YOGYAKARTA — Penutupan Bandara Soekarno-Hatta akibat erupsi Gunung Anak Krakatau membuat moda transportasi kereta api menjadi primadona. PT KAI Daop 6 Yogyakarta mencatat kenaikan jumlah penumpang signifikan pada Senin (7/9/2026), sekaligus mengoperasikan kereta tambahan untuk mengakomodasi lonjakan tersebut.
Manager Humas KAI Daop 6 Yogyakarta, Feni Novida, menyebutkan peningkatan mencapai 12,5 persen dibandingkan hari biasa. Pada hari normal, Daop 6 melayani sekitar 45 ribu pelanggan, namun kini membengkak menjadi 51 ribu pelanggan.
“Memang setelah kita pantau ada peningkatan sekitar 12,5 persen dibandingkan hari-hari biasa. Biasanya kita melayani sekitar 45 ribu pelanggan menjadi 51 ribu pelanggan,” ujar Feni saat berbincang bersama Pro3 RRI Jakarta, Senin (7/9/2026).
KAI Daop 6 mengoperasikan satu kereta tambahan relasi Yogyakarta-Gambir pada hari yang sama. Kereta tersebut dijadwalkan berangkat dari Stasiun Yogyakarta pukul 18.20 WIB.
Feni menegaskan penambahan perjalanan tidak bisa dilakukan serta-merta. Pihaknya harus berkoordinasi karena jadwal kereta saling berkaitan dan dibatasi grafik perjalanan (Gapeka).
“Kalau ada kereta api tambahan, itu harus melihat apakah grafik perjalanan masih memungkinkan. Kita tidak bisa serta-merta menambahkan perjalanan karena semuanya saling menyambung,” ucapnya.

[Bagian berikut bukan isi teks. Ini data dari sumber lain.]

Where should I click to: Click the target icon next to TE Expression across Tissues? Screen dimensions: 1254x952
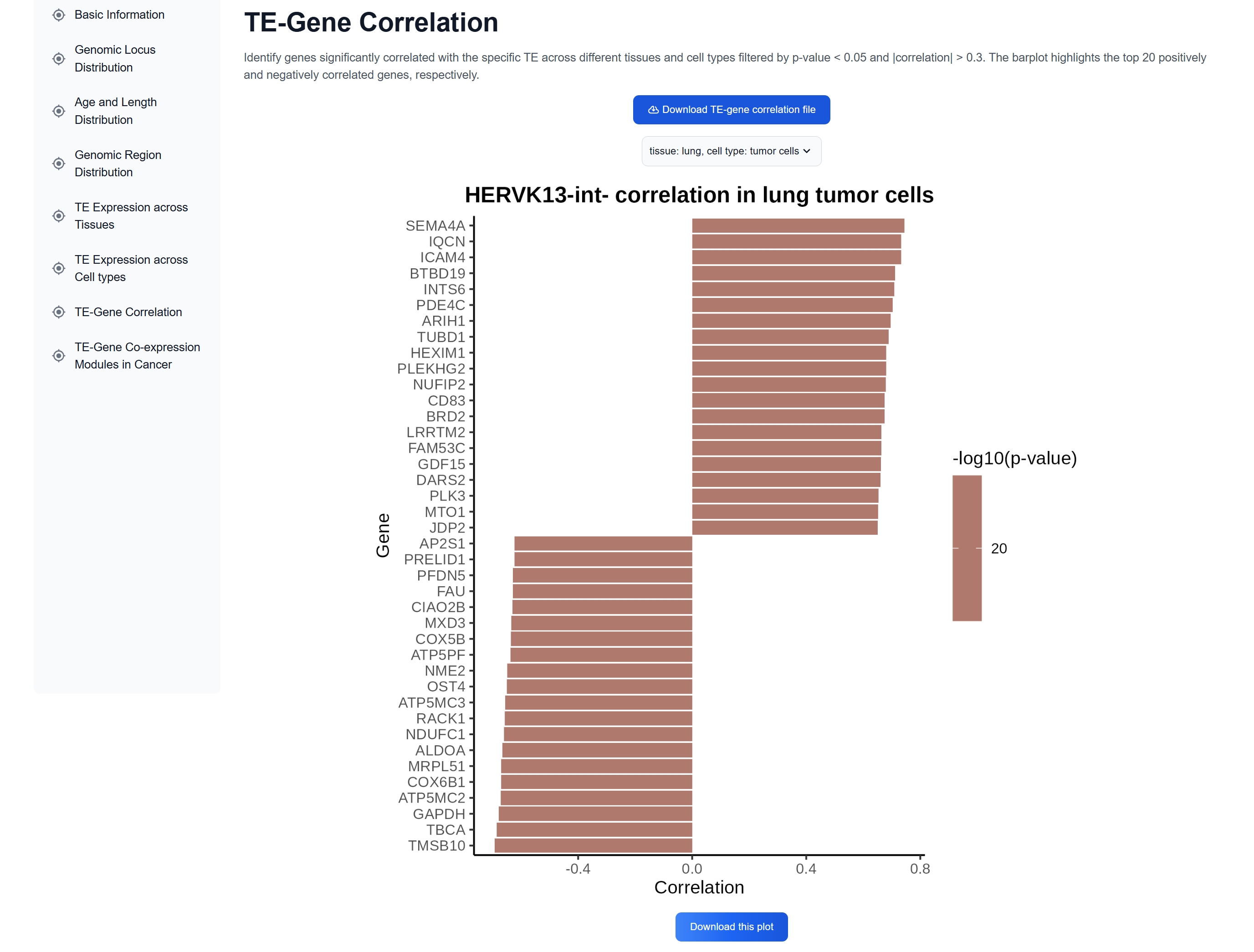pyautogui.click(x=58, y=216)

Di sisi lain, PT KCIC memastikan operasional kereta cepat Whoosh tetap berjalan normal di tengah sebaran abu vulkanik. Whoosh melayani 62 perjalanan per hari dengan jarak antar perjalanan sekitar 30 menit.

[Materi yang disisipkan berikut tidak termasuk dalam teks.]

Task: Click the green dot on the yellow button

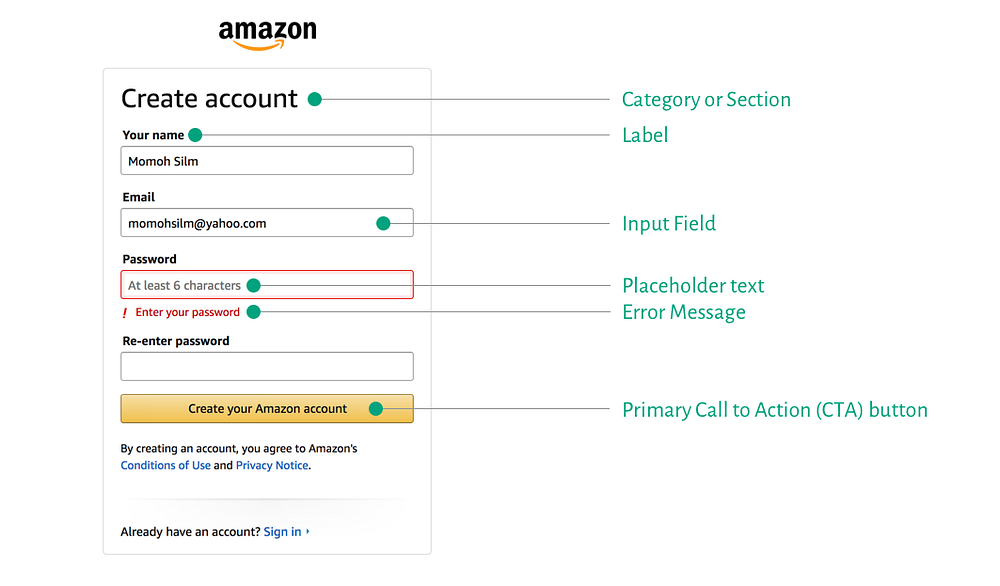Action: tap(376, 409)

General Manager Corporate Secretary KCIC, Eva Chairunisa, mengatakan kapasitas kereta cepat tersebut masih mampu menampung tambahan penumpang. KCIC juga menyiapkan petugas tambahan untuk mengantisipasi kepadatan, khususnya penumpang yang dialihkan dari Bandara Kertajati.
“Untuk hari ini sendiri, kita beroperasi sebanyak 62 perjalanan dan kondisi volume penumpang masih terpantau normal. Jika sewaktu-waktu ada peningkatan penumpang, ini bisa terakomodir dari perjalanan Whoosh,” katanya.
Eva menjelaskan, penumpang dari Bandara Kertajati dapat menuju stasiun Whoosh terdekat di Tegalluar atau Padalarang. Skema transportasi lanjutan dari bandara ke stasiun tersebut telah disiapkan pemerintah daerah.
KCIC pun membuka peluang koordinasi dengan maskapai atau operator bandara untuk mengakomodasi penumpang secara rombongan. Penyesuaian ini dapat dilakukan apabila ada permintaan resmi dari pihak terkait.
Baik KAI maupun KCIC memastikan operasional kereta api sejauh ini aman dan tidak terdampak langsung abu vulkanik. Keduanya terus memantau kondisi serta menyiapkan mitigasi jika situasi berubah.
KAI mengimbau calon penumpang memeriksa kembali jadwal perjalanan dan datang lebih awal ke stasiun. Penumpang juga diminta menggunakan masker serta mematuhi arahan petugas selama perjalanan.
Perlu dicatat, KAI tidak memberikan perlakuan khusus bagi penumpang yang sebelumnya memegang tiket pesawat. Seluruh masyarakat tetap mendapat kesempatan yang sama untuk menggunakan layanan kereta api.